Des députés bayrouistes en peau de chagrin (09 mai 2007)

medium_morincomparini.jpgFrançois Bayrou avait raison : l'élection présidentielle peut effectivement être l'occasion d'une recomposition du paysage politique français. Sauf que, non élu, cette recomposition risque de s'organiser à ses dépens. Sur les trente parlementaires UDF sortants, seule une poignée n'a pas encore rallié la nouvelle majorité présidentielle de Nicolas Sarkozy. La rupture entre François Bayrou et ses élus s'est effectuée en plusieurs temps.

Le 4 octobre 2006, un premier député UDF, Pierre-Christophe Baguet, annonce qu'il soutiendra Nicolas Sarkozy. "Homme libre au sein de l'UDF, j'entends être un homme libre aux côtés de Nicolas Sarkozy", affirme l'élu de Boulogne-Billancourt. Les 10 et 11 octobre 2006, Pierre-Christophe Baguet est exclu du groupe UDF de l'Assemblée nationale puis suspendu du parti. Il demeure toutefois président du groupe UDF et apparenté au conseil général des Hauts-de-Seine.

Le 11 février 2007, le second député UDF des Hauts-de-Seine, André Santini, apporte à son tour son soutien à la candidature de Nicolas Sarkozy. "Je ne rallie pas un parti, je rallie un homme, je rallie un projet, explique le maire d'Issy-les-Moulineaux. Je demeure libre dans un parti qui se dit libre." Dix jours plus tard, André Santini est suspendu de l'UDF.

Les proches de François Bayrou ne s'inquiètent alors pas de ces défections et insistent sur l'"effet Hauts-de-Seine", dont Nicolas Sarkozy préside le conseil général. André Santini et Pierre-Christophe Baguet ont en outre en commun d'être issus de la même ancienne composante de l'UDF, le Parti social-démocrate, qu'ils ont relancé le 24 janvier 2007 sous le nom de Cercle démocrate, républicain et social. Au même moment, Christian Blanc se rapproche également de Nicolas Sarkozy, mais le député n'est pas membre de l'UDF : il n'est qu'apparenté au groupe parlementaire.
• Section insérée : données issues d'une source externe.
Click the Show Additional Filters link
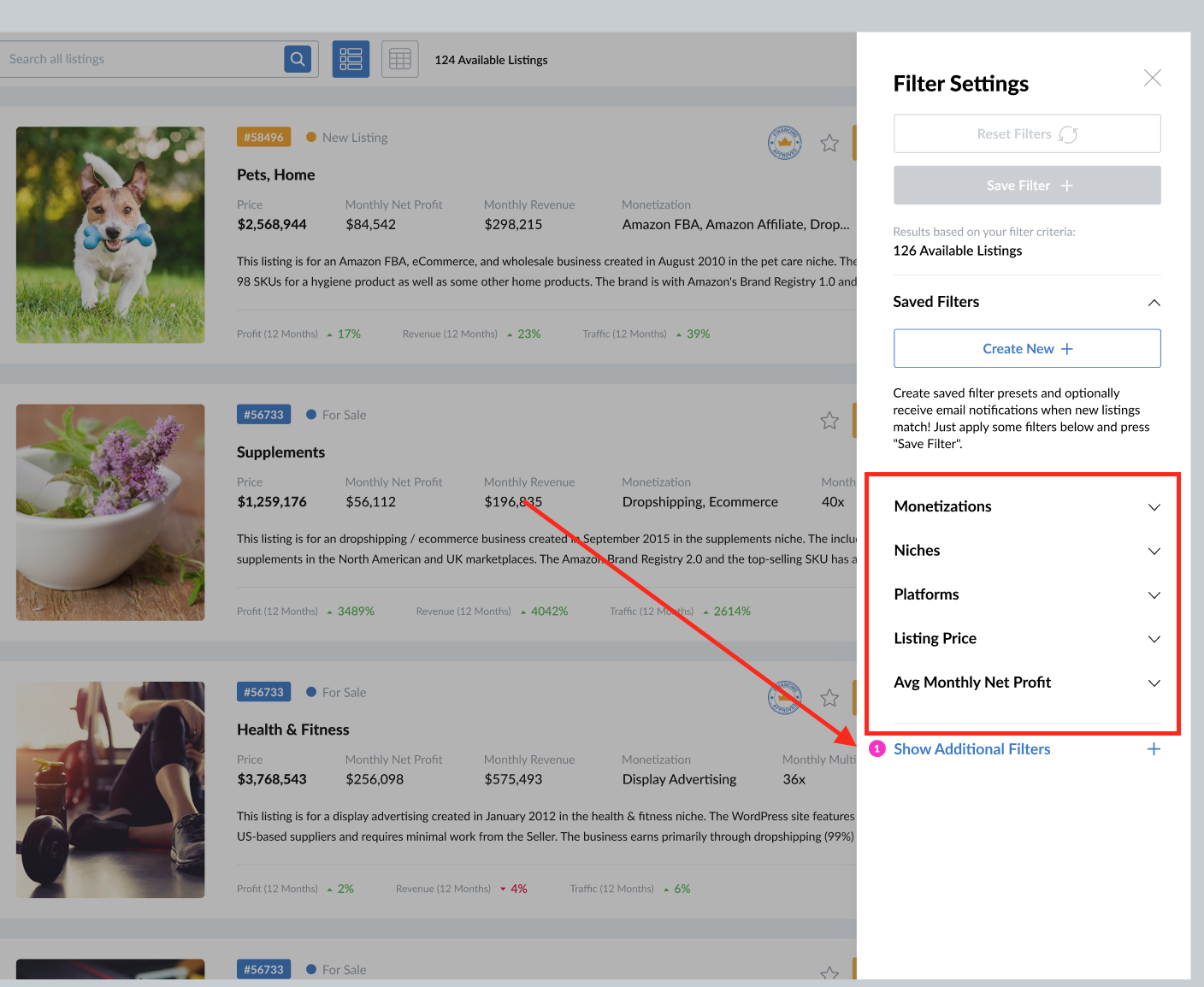Viewport: 1204px width, 987px height. (971, 749)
Jusqu'au premier tour de l'élection présidentielle, dopée par les bons sondages, la maison Bayrou reste donc en ordre de bataille. Rien à voir avec ce qui s'était passé en 2002, lorsqu'une petite moitié des parlementaires UDF avaient soutenu dès le premier tour la candidature de Jacques Chirac. En aparté, les proches de François Bayrou se déclarent même "soulagés" par le ralliement, le 31 mars, de Gilles de Robien à Nicolas Sarkozy, tant ils craignaient que le ministre de l'éducation nationale ne contrarie l'offensive de François Bayrou au sein de l'électorat enseignant.

Les murs de l'UDF commencent toutefois à trembler au soir du premier tour. Dès 22 h 20, des parlementaires UDF appellent dans un communiqué "à se rassembler autour de la candidature de Nicolas Sarkozy" : "C'est une chance, pour nous, UDF, de défendre nos valeurs au sein d'une nouvelle majorité présidentielle, unie et forte de sa diversité", écrivent-ils. Figure parmi les signataires, outre le suppléant de Gilles de Robien (Olivier Jardé), Francis Hillmeyer, seul député alsacien resté fidèle à l'UDF en 2002. Finalement, entre les deux tours, la quasi-totalité des députés UDF annoncent qu'ils voteront, contrairement à François Bayrou, pour le président de l'UMP : Pierre Albertini (maire de Rouen), Nicolas Perruchot (maire de Blois), Maurice Leroy (président du conseil général du Loir-et-Cher), François Sauvadet, Hervé Morin, Charles de Courson...

Avec l'élection, dimanche, de Nicolas Sarkozy à la présidence de la République, et alors que les candidatures pour les élections législatives de juin doivent être déposées entre le 14 et le 18 mai, l'heure du choix a sonné pour les députés UDF sortants. Ou bien rejoindre Gilles de Robien et André Santini au sein du futur "pôle centriste" de la majorité présidentielle de Nicolas Sarkozy. Un choix déjà fait par des députés très proches de François Bayrou comme Hervé Morin, président du groupe UDF à l'Assemblée nationale, François Sauvadet, porte-parole de l'UDF, ou Maurice Leroy. Ou bien préparer l'élection présidentielle de 2012 autour de François Bayrou en participant, jeudi, à la fondation d'une nouvelle maison : le Mouvement démocrate. Au risque d'affronter, au premier tour des législatives, à la fois le PS et l'UMP. Et, en raison du mode de scrutin uninominal majoritaire à deux tours, de devoir de toute façon nouer une alliance avec l'un ou l'autre entre les deux tours.